With the pictures set aside, write out all of the data exactly as it stands.

· · · ·

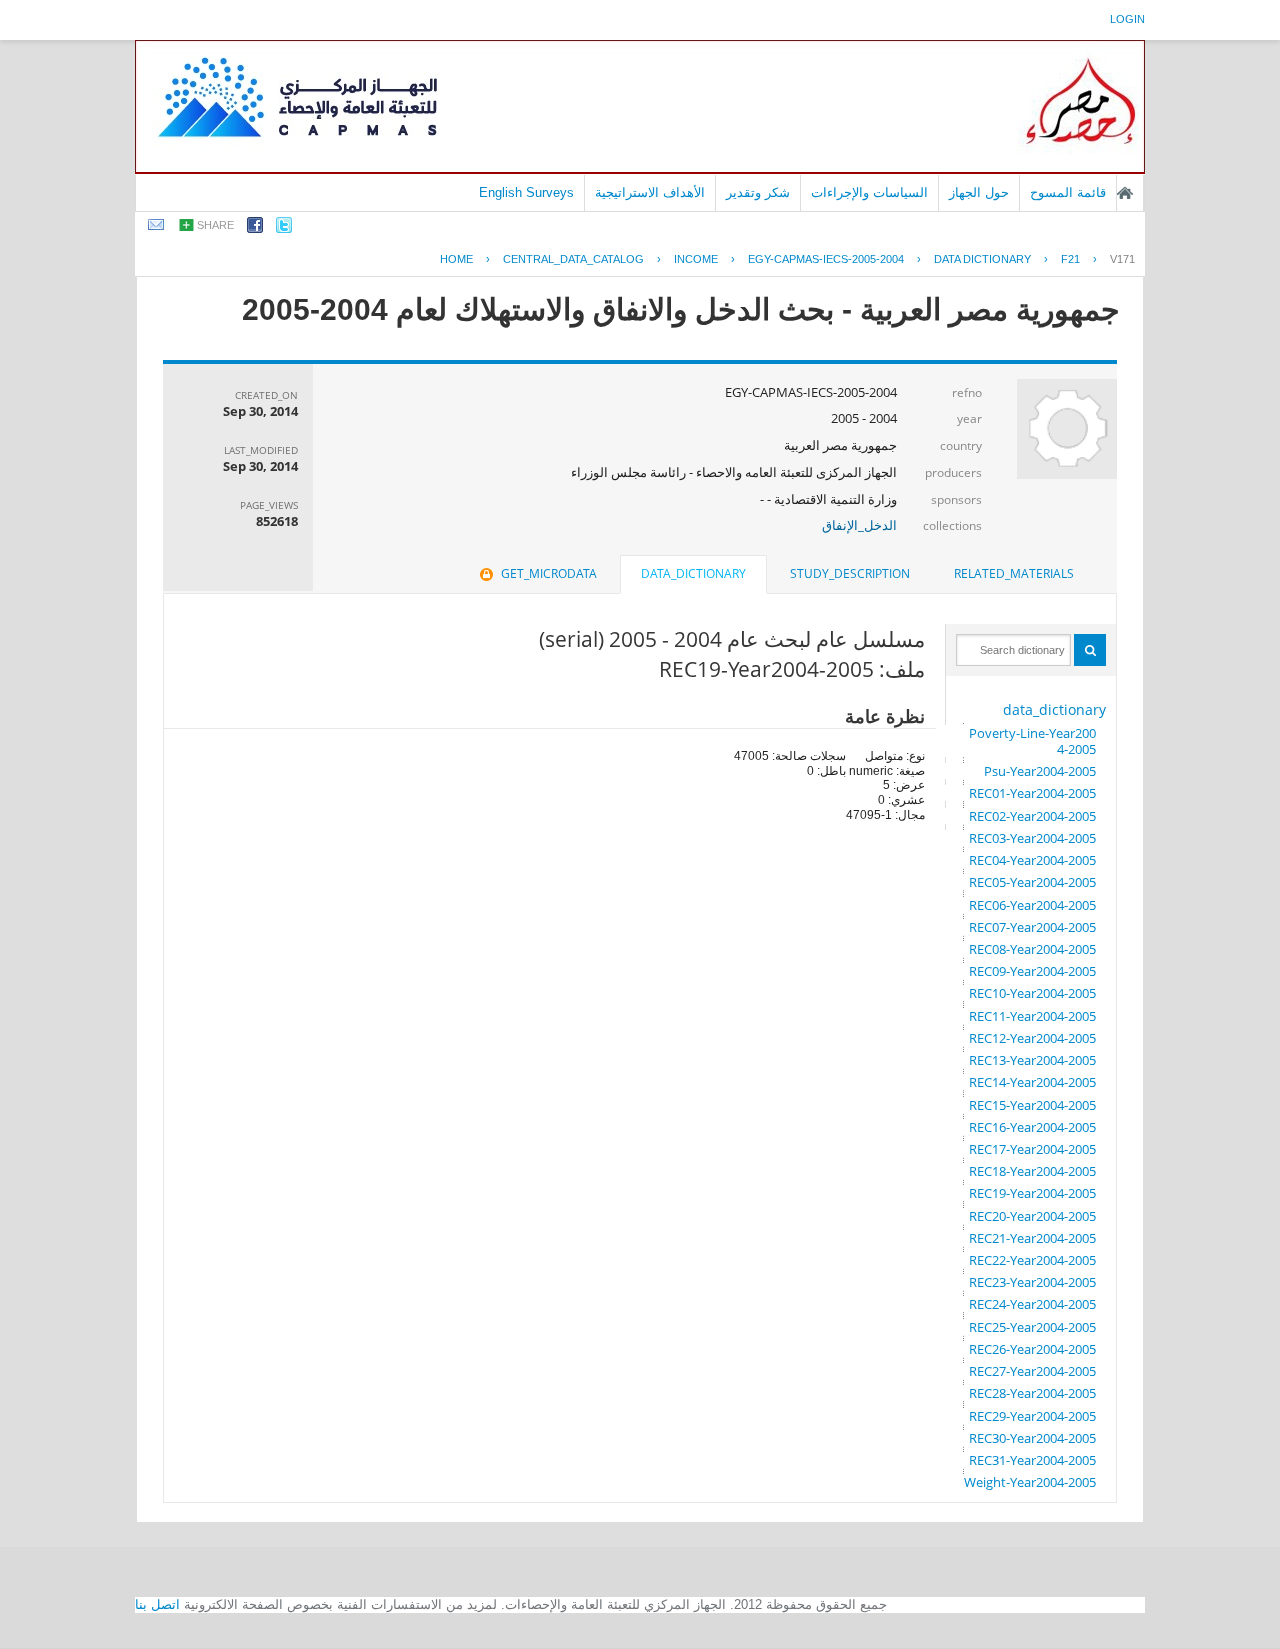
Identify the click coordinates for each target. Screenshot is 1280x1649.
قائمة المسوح (1068, 192)
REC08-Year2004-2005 (1032, 949)
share (215, 225)
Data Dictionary (982, 259)
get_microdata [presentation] (549, 573)
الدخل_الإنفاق (859, 525)
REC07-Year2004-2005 (1032, 927)
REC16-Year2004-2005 (1032, 1127)
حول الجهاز (979, 192)
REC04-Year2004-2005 (1032, 860)
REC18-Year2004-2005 (1032, 1171)
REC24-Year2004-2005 (1032, 1304)
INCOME (696, 259)
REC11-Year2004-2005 (1032, 1016)
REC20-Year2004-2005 (1032, 1216)
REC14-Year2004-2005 (1032, 1082)
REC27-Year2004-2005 (1032, 1371)
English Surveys (526, 192)
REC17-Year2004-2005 (1032, 1149)
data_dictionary (1054, 709)
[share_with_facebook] (255, 228)
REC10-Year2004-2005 (1032, 993)
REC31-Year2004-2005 (1032, 1460)
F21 (1070, 259)
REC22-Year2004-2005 (1032, 1260)
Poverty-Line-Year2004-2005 (1032, 741)
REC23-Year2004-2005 (1032, 1282)
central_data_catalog (573, 259)
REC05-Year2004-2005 (1032, 882)
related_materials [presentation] (1014, 573)
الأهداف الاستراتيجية (650, 192)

· · · ·

*Solution to the exercise*
Identify the click coordinates for each target. Screenshot is 1280x1649.
قائمة المسوح (1068, 192)
REC08-Year2004-2005 (1032, 949)
share (215, 225)
Data Dictionary (982, 259)
get_microdata [presentation] (549, 573)
الدخل_الإنفاق (859, 525)
REC07-Year2004-2005 (1032, 927)
REC16-Year2004-2005 (1032, 1127)
حول الجهاز (979, 192)
REC04-Year2004-2005 (1032, 860)
REC18-Year2004-2005 (1032, 1171)
REC24-Year2004-2005 (1032, 1304)
INCOME (696, 259)
REC11-Year2004-2005 (1032, 1016)
REC20-Year2004-2005 (1032, 1216)
REC14-Year2004-2005 (1032, 1082)
REC27-Year2004-2005 (1032, 1371)
English Surveys (526, 192)
REC17-Year2004-2005 (1032, 1149)
data_dictionary (1054, 709)
[share_with_facebook] (255, 228)
REC10-Year2004-2005 (1032, 993)
REC31-Year2004-2005 (1032, 1460)
F21 (1070, 259)
REC22-Year2004-2005 (1032, 1260)
Poverty-Line-Year2004-2005 (1032, 741)
REC23-Year2004-2005 (1032, 1282)
central_data_catalog (573, 259)
REC05-Year2004-2005 (1032, 882)
related_materials [presentation] (1014, 573)
الأهداف الاستراتيجية (650, 192)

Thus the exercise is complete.